Much of the origins of Bachelor’s Grove have been obscured by the passage of time. Even its name is a mystery. Some say it was named after a group of single men who settled in the area around the 1830s, but a family named Batchelder already owned the land. According to Ursula Bielski, author of Chicago Haunts, the cemetery itself was originally named Everdon’s. Its first burial was in 1844, and the cemetery eventually contained 82 plots.

In the early half of the 20th Century, the Midlothian Turnpike ran past the cemetery, over the stream, and beyond. Today, the broken road appears to end at the cemetery gates, but closer inspection of a long ridge across from the stream reveals a roadbed that has been nearly reclaimed by the forest. The road was closed in the 1960s. Locals say that was when the trouble began.

According to the Chicago Tribune’s Jason George, the body of a teenage girl was found in the woods in 1966, and in 1988 a man, who had been murdered by a former girlfriend, was found in the cemetery. Aside from those gruesome incidents, grave desecration regularly occurred. Bodies were dug up, animals were sacrificed, and headstones were moved or stolen.

Then the ghosts came.

One of the most controversial sightings involved a phantom house. In the 1970s, Richard T. Crowe, a local ghost enthusiast, collected stories from dozens of eyewitnesses who claimed to have seen a white farmhouse complete with a glowing light in the window at various places in the woods alongside the trail.

Since then, researchers have discovered a plethora of evidence that houses once stood nearby. Several old foundations and wells lay partially hidden in the woods. Hundreds of visitors have probably seen these and later reported them as “houses.” Time and imagination took care of the rest.

Another popular ghost is the White Lady (or Madonna) of Bachelor’s Grove. Cemeteries in the Chicagoland area are overpopulated with these mysterious women, who are almost always searching for their lost infants. Bachelor’s Grove contains a monument to an unnamed ‘infant daughter,’ which has become a shrine for visitors and adds fuel to the story.

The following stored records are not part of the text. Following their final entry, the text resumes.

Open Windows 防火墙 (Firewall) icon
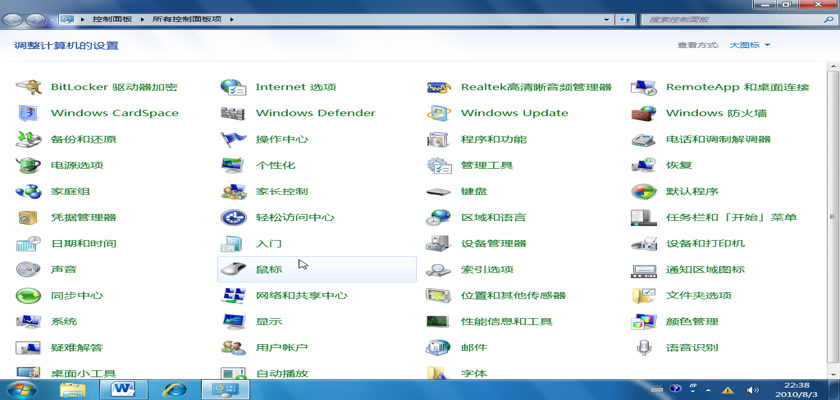Screen dimensions: 840x400 (x=643, y=113)
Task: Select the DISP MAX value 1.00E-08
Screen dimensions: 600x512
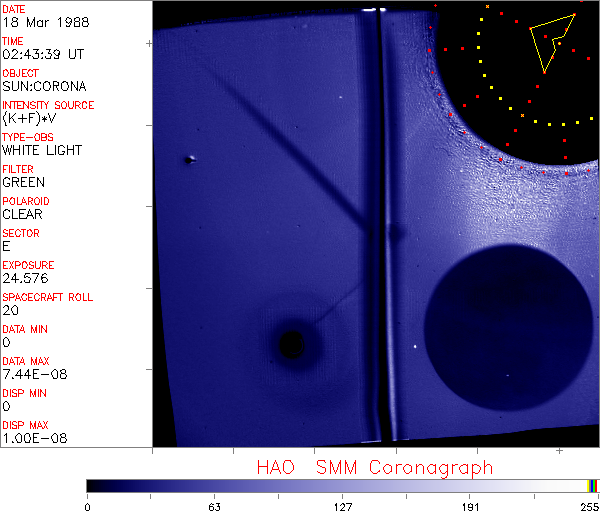Action: click(x=33, y=438)
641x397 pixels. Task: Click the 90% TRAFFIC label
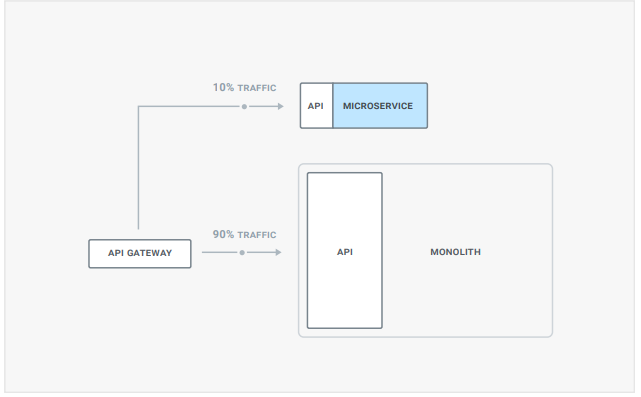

This ghost, or one very much like it, was supposedly captured sitting on a fallen headstone on a now famous photograph taken with infrared film. The “ghost” in the picture, however, casts a shadow, suggesting she is a solid figure.

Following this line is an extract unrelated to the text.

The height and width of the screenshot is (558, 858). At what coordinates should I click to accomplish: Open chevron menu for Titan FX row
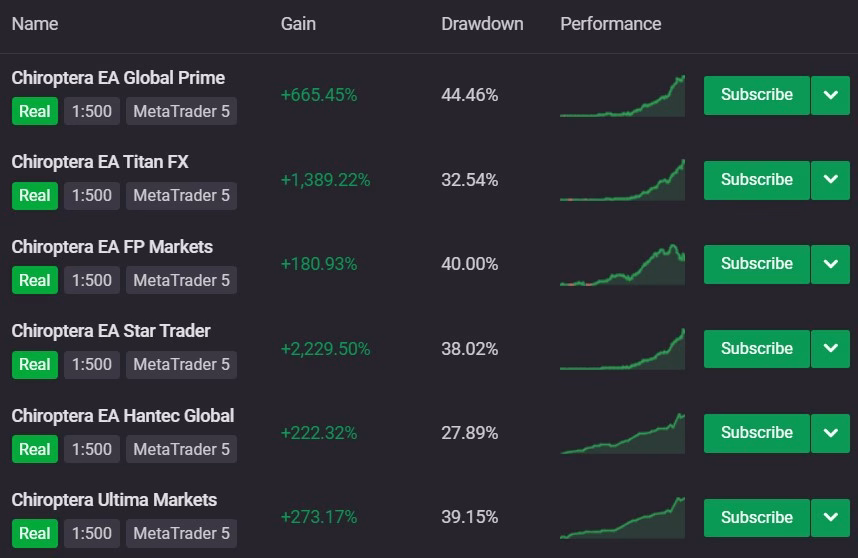click(x=830, y=180)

Visitors also commonly report seeing orbs or ghost lights. These bright will o’ the wisps appear in red, white, and blue colors. Although I have been to the cemetery nearly a dozen times, I have yet to see one.

The pond adjacent to the cemetery has its own share of legends. Stories say it was one of the hundreds of places scattered around Illinois where mobsters dumped their victims during the roaring ‘20s. One of these victims apparently grew a second head and has been known to crawl out of the water. Lastly, a number of years ago a policeman reportedly saw the apparition of a horse, followed by a man and a plow, walk out of the pond and cross 143rd Street. The ghost is said to belong to a farmer who drowned in the pond when his horse decided to take a swim one day.

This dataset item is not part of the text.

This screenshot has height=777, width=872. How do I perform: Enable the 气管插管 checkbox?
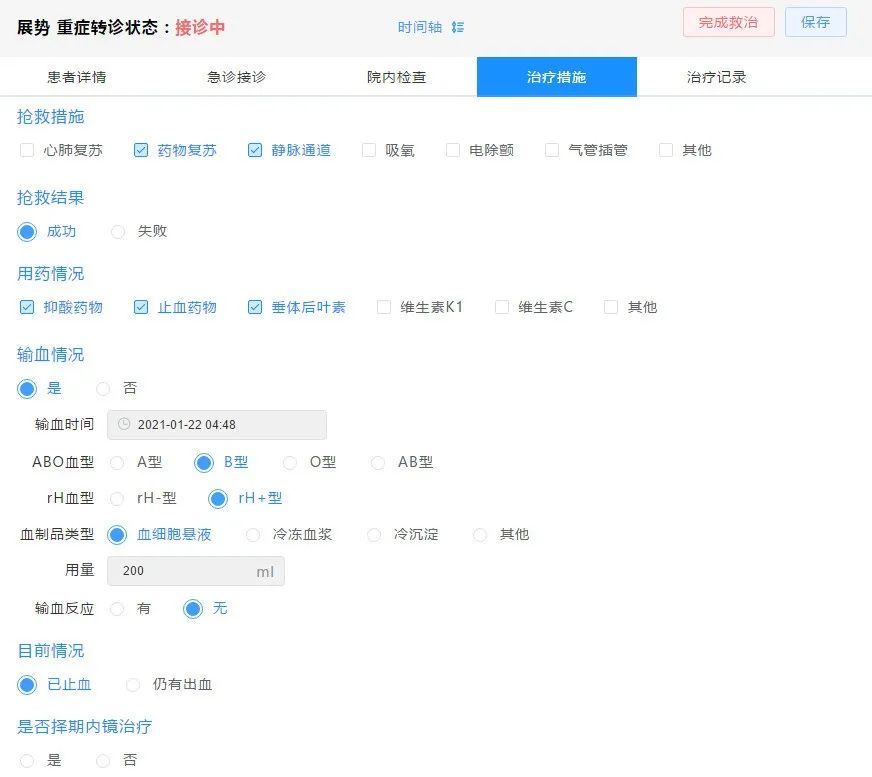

Disappearing cars, sometimes sleek, black 1920s and ‘30s style, or the sound of car doors slamming, have been reported along that stretch of 143rd Street. Richard T. Crowe has written that he personally witnessed two of these phantom automobiles. Although the number of visitors to Bachelor’s Grove has declined, and vandalism has trickled off (there is not much left to vandalize), the curious still routinely travel to Midlothian to snap pictures, leave cryptic notes, or place offerings at the stone of the infant daughter.

Further Reading

  • Bielski, Ursula. Haunted Bachelors Grove. Charleston: The History Press, 2016.
  • Bielski, Ursula. Chicago Haunts: Ghostlore of the Windy City. Chicago: Lake Claremont Press, 1998.
  • Crowe, Richard T. Chicago’s Street Guide to the Supernatural. Oak Park: Carolando Press, 2000, 2001.